Dr Neff on the Accuracy and Feasibility of Self-Collected HPV Testing in Cervical Cancer

"There's a lot of excitement around this option for the future. [It would be beneficial] for patients to potentially be able to perform these types of self-collected tests, especially if they have difficulty with exams or are not comfortable with sensitive exams. [With this option,] we're not missing those patients within screening windows for cervical cancer.”

Robert Neff, MD, a physician and associate professor of Gynecologic Oncology at the Ohio State Comprehensive Cancer Center—James, discusses evidence supporting the feasibility and accuracy of self-collected HPV testing in cervical cancer, as well as current logistical challenges limiting the adoption of this screening modality, during cervical cancer awareness month.

On January 5, the Health Resources and Services Administration released updated cervical cancer screening guidelines designating hrHPV testing as the preferred screening method for women at average risk between the ages of 30 and 65 years. Critically, these guidelines establish that women in this demographic may now self-collect samples for testing, either within a clinical environment or in a home setting.

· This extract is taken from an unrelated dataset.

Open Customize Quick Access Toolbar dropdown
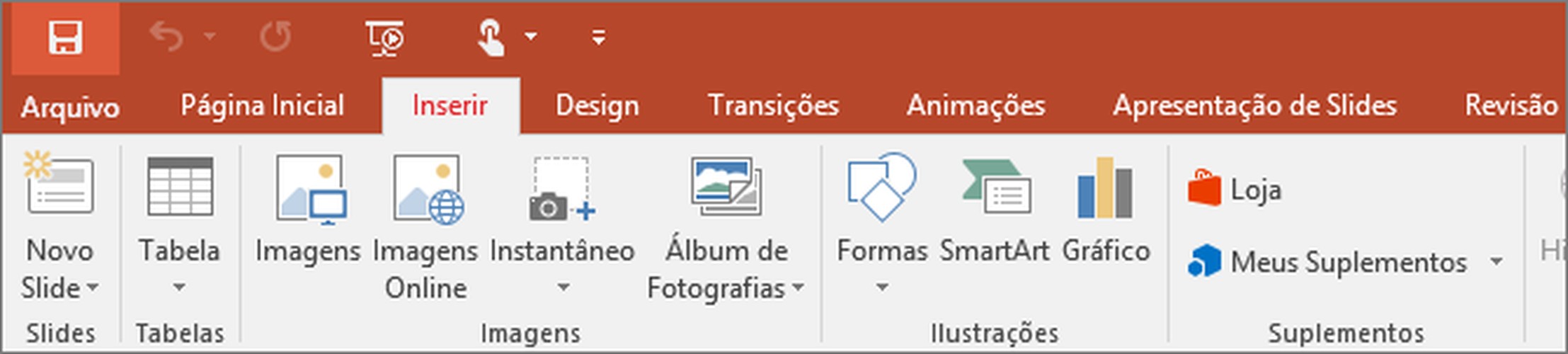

Neff began by stating that this shift in focus to HPV screening as the preferred modality has resulted in significant improvements in the detection of both cancerous and precancerous lesions compared with traditional methods. Regarding self-collected HPV tests, clinical studies have shown that this screening method is just as effective as clinician-collected samples at identifying specific HPV variants, Neff asserted. Likewise, self-collected HPV tests are a viable testing alternative for patients who may avoid routine screening due to discomfort or sensitivity regarding physical exams, thereby ensuring they remain within appropriate screening windows.

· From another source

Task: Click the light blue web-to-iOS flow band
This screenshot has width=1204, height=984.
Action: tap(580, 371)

Despite the clinical efficacy of self-collection, several logistical and professional barriers remain. Neff noted that the lack of a visual clinical exam is a point of concern for many practitioners, as cervical cancer has historically been a disease diagnosed and staged through direct clinical observation. Consequently, the current recommendations for self-collected screens suggest a shorter interval of 3 years between tests, rather than the 5-year window typically allowed for negative physician-collected HPV tests, he explained.

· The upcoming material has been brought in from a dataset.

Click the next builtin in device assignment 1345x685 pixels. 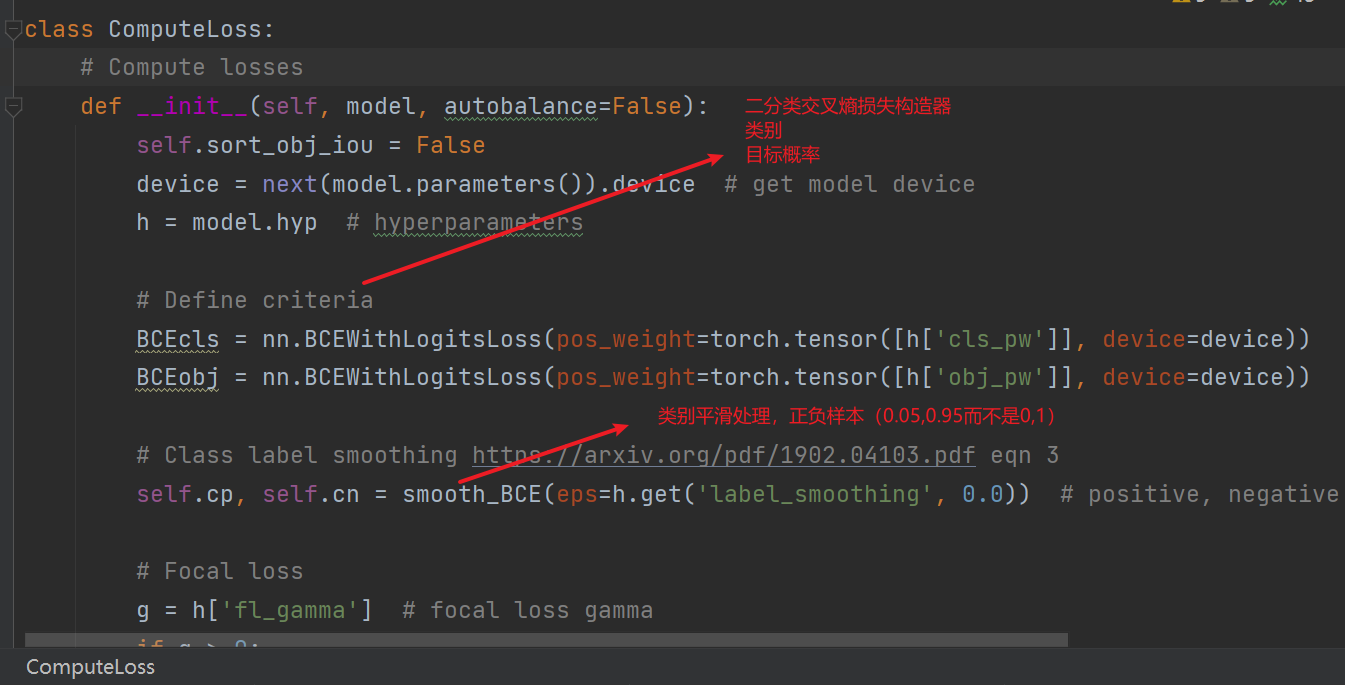[x=289, y=185]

Additionally, at this point in time, self-collected HPV tests still generally require an in-person visit to ensure samples are processed correctly by the clinic, indicating that the technology is not yet ready for home use. However, a major shift in accessibility is on the horizon; beginning January 1, 2027, most private insurers will be mandated to cover self-collected HPV screenings with no cost sharing for the patient. Neff concluded that while the transition presents challenges, the excitement surrounding the future of self-collected testing reflects its potential to significantly improve screening outcomes.